Cameron closed with a customer letter. A customer lost his luggage before an event and came to a Macy’s store in need of an entire outfit. A colleague spent real time helping him, she said, and turned what was a disaster into something manageable. “AI will enhance through customer education,” Cameron said, “but that human connection will always be important.” Magni’s version of the same point: “We are not in the business of transacting, but for moments that matter.”

2. Premium Brand Building and Physical Retail

Built for the Long Run: How New Balance Sets a Global Pace

New Balance is celebrating its 120th year in 2026. Joe Preston, President and CEO at New Balance, said the brand was not keeping pace with its consumer for a period, which showed up in SNL sketches treating it as a punchline for “dad shoes.” The 1980s, he said, were when New Balance was the top-selling running shoe in the US, and the consumer who fell in love with it then aged with the brand. The brand responded by leaning into its running heritage, running campaigns that paired the 990 running shoe with fathers from Ohio and supermodels from Paris.

The reset involved a clear commitment to premium positioning.
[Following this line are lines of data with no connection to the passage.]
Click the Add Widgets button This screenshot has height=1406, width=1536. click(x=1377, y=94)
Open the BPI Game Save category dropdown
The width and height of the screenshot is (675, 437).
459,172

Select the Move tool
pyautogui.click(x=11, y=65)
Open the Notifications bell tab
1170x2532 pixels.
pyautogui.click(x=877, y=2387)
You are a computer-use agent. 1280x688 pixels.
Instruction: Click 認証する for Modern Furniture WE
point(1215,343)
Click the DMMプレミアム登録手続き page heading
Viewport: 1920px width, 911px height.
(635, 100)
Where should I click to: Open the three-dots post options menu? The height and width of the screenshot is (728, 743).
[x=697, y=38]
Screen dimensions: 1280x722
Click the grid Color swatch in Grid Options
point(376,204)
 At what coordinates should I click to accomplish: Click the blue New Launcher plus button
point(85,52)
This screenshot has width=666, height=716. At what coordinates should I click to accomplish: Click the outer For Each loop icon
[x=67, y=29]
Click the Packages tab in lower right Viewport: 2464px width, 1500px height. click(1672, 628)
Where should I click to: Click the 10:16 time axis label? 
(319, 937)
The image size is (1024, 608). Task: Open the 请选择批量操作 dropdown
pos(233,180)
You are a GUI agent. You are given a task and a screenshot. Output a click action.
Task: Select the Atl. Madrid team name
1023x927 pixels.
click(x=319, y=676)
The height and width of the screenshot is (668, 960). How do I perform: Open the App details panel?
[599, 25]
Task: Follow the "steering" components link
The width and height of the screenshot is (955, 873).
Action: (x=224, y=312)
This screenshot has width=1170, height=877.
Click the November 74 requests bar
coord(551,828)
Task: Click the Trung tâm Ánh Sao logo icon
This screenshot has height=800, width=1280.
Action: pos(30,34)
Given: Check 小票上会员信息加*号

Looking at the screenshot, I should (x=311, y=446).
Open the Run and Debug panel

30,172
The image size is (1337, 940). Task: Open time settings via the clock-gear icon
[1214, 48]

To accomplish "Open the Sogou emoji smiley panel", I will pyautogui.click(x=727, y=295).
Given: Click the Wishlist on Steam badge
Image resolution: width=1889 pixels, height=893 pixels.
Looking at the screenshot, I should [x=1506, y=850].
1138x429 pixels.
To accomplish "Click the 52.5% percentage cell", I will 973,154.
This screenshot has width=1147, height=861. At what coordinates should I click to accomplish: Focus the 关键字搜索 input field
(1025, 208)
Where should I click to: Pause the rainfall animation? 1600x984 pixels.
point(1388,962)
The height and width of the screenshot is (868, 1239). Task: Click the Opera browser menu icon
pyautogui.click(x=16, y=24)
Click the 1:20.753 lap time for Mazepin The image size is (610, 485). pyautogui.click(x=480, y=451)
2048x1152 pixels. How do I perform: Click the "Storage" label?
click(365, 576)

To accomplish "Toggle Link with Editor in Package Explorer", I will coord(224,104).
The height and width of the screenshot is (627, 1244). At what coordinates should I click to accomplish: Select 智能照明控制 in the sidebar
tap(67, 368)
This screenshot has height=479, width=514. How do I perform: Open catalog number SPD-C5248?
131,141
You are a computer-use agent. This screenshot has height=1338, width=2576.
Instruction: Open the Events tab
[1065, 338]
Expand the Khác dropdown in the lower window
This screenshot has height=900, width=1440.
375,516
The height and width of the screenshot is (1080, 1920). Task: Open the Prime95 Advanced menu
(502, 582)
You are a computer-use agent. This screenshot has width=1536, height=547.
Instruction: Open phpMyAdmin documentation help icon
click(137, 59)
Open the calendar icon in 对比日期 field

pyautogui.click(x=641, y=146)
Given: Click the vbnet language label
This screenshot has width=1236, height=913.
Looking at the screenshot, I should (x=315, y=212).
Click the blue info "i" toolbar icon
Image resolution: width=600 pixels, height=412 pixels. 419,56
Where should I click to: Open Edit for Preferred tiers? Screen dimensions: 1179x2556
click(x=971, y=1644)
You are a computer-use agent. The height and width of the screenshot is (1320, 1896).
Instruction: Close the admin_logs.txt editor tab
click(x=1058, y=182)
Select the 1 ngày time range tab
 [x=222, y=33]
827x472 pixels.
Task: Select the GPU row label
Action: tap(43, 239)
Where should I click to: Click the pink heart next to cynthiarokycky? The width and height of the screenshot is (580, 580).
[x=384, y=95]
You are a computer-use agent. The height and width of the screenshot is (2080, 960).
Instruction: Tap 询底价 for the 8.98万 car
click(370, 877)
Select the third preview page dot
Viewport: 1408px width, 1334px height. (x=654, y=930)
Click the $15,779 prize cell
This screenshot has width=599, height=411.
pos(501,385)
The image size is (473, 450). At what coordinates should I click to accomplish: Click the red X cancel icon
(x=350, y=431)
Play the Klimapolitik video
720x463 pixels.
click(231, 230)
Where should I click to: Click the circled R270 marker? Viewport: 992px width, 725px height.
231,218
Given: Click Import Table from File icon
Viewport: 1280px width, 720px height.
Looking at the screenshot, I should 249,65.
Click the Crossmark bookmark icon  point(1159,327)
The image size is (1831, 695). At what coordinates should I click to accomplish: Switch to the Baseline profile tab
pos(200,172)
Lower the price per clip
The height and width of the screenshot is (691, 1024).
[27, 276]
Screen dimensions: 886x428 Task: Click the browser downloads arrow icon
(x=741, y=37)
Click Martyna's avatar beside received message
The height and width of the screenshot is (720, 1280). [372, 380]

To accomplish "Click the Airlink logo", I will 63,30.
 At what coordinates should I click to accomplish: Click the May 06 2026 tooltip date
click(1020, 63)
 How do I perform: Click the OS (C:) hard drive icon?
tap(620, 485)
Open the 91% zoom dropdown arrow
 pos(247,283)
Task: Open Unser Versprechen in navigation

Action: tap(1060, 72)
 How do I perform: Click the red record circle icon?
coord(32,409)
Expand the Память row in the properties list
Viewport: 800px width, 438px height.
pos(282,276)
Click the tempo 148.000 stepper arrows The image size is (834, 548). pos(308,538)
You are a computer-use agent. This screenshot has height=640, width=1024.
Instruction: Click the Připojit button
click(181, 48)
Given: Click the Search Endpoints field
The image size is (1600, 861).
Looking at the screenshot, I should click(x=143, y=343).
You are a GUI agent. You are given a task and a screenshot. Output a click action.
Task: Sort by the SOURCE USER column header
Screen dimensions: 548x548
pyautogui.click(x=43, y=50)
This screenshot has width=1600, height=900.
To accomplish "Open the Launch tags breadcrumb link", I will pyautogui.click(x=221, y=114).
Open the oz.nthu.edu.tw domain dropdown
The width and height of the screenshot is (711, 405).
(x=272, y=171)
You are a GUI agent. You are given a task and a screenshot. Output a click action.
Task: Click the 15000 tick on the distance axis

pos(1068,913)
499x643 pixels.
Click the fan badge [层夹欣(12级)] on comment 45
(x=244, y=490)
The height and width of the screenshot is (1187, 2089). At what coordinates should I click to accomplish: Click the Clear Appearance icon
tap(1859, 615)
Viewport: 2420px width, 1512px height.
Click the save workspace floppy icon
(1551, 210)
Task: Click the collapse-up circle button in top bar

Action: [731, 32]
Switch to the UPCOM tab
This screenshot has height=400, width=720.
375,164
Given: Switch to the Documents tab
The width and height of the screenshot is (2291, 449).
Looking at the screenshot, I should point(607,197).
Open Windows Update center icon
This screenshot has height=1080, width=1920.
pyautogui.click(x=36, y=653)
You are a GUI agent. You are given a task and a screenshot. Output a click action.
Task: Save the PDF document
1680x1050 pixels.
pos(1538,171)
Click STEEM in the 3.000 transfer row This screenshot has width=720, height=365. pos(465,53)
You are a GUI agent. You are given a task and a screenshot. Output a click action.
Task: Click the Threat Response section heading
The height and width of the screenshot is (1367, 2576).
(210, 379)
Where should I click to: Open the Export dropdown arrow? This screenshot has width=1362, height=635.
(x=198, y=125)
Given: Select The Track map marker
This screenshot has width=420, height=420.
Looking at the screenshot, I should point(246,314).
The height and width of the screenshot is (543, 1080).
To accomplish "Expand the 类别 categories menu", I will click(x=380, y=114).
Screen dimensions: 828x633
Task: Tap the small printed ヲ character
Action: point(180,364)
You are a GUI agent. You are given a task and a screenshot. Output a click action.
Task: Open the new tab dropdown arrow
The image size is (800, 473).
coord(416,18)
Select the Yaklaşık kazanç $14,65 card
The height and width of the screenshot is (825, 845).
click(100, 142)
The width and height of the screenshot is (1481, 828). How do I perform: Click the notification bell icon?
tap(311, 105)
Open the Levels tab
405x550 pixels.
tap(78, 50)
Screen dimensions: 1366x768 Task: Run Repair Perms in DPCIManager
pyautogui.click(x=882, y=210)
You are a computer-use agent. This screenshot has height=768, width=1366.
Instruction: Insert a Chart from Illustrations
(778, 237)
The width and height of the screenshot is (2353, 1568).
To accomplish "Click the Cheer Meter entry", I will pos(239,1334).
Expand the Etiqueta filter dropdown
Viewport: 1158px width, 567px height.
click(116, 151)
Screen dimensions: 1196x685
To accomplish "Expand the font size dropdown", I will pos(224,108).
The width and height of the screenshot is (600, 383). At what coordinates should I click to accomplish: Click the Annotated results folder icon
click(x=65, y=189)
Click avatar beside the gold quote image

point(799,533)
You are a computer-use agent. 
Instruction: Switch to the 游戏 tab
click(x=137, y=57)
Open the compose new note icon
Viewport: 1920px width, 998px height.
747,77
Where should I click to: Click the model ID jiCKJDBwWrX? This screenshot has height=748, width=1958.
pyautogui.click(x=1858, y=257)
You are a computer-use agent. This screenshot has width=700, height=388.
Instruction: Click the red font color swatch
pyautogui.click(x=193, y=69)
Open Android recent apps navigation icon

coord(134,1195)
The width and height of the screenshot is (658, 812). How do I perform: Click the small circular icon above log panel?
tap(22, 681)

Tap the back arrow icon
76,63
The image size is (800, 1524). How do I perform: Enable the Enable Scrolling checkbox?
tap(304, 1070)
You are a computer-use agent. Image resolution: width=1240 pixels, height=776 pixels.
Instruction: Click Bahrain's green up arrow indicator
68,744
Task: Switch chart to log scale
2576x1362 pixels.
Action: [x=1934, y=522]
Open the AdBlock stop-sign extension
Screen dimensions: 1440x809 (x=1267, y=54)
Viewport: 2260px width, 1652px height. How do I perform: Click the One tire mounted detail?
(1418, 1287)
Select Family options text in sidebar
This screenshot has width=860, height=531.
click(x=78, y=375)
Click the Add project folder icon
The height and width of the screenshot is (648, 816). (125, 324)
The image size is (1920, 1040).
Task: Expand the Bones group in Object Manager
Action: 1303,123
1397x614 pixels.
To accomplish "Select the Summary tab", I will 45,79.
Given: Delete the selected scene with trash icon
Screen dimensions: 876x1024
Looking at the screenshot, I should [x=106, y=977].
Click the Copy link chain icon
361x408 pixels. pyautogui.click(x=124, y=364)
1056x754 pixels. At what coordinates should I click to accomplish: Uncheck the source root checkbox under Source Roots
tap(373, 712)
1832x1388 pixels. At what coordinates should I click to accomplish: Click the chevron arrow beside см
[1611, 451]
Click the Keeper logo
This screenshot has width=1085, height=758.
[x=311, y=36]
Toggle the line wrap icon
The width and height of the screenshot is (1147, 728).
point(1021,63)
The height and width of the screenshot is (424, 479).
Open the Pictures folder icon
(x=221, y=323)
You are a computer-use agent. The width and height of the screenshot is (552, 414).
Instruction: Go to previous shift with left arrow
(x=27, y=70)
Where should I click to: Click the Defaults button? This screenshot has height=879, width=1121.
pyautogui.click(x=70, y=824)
New Balance has held the line on discounting in a market that has been more promotional, controlling pricing and inventory rather than chasing volume. Preston said that when everyone in the organization believes in the plan and is committed to being a premium brand, they march toward it together. Part of that commitment shows up in athlete partnerships: the brand has signed Coco Gauff in tennis, Shohei Ohtani in baseball and Gabi Thomas in track and field, entering each sport with athletes Preston described as the best. The brand has grown 180% over the last five years, and apparel — now at $1 billion in sales — has become its fastest-growing category, opening up new opportunities in flagship stores where footwear and apparel can be shown together.

On channel strategy, Preston was deliberate: wholesale has always been part of the approach, because wholesale partners have built their own consumer relationships, and New Balance shows up in the most important cities worldwide through both channels.

Physical retail has been central to the brand’s approach. New Balance opened 80 stores in 2025 and is searching nationwide for locations, with a five-to-seven-year real estate pipeline. The Chicago flagship, at 150,000 square feet, has been a strong performer. An Atlanta store of the same size opened the week of Shoptalk. Preston said the stores are meant to show wholesale partners what the best expression of the brand looks like. New Balance also remains the only major footwear brand manufacturing in the US, with a new facility in New Hampshire.

3. The Creator Economy Reshapes Commerce

Creators, Brands and the Future of Shopping

The session opened with a comment from Jessica Alba, Founder of The Honest Company: the gatekeepers who once decided who appeared on television have lost their grip, and power has shifted to a diverse group of creators, including women who would not previously have had access to those platforms. Travis Katz, GM and VP of Shopping at YouTube, built on that. YouTube, he said, is now the largest online streaming platform by viewing time — viewers watch more YouTube than cable and broadcast TV combined — and the biggest podcasting platform. Creators have shaped that content, and 78% of Gen Z prefer creator-driven content over studio output. People trust creators, Katz said, and that trust shapes buying decisions.

Consumers watch 110 million hours of shopping-related content on YouTube every day, including unboxing videos, reviews and “get ready with me” content, and Katz said brands and retailers not present in those conversations are missing the most influential channel in their customers’ buying decisions. For brands and retailers, he said, the options are buying ads around creator content or engaging with creators directly. YouTube’s platform is also uniquely cross-device, Katz said, with viewers moving between phone, TV and laptop without friction, which makes it the platform with the highest attention in the living room.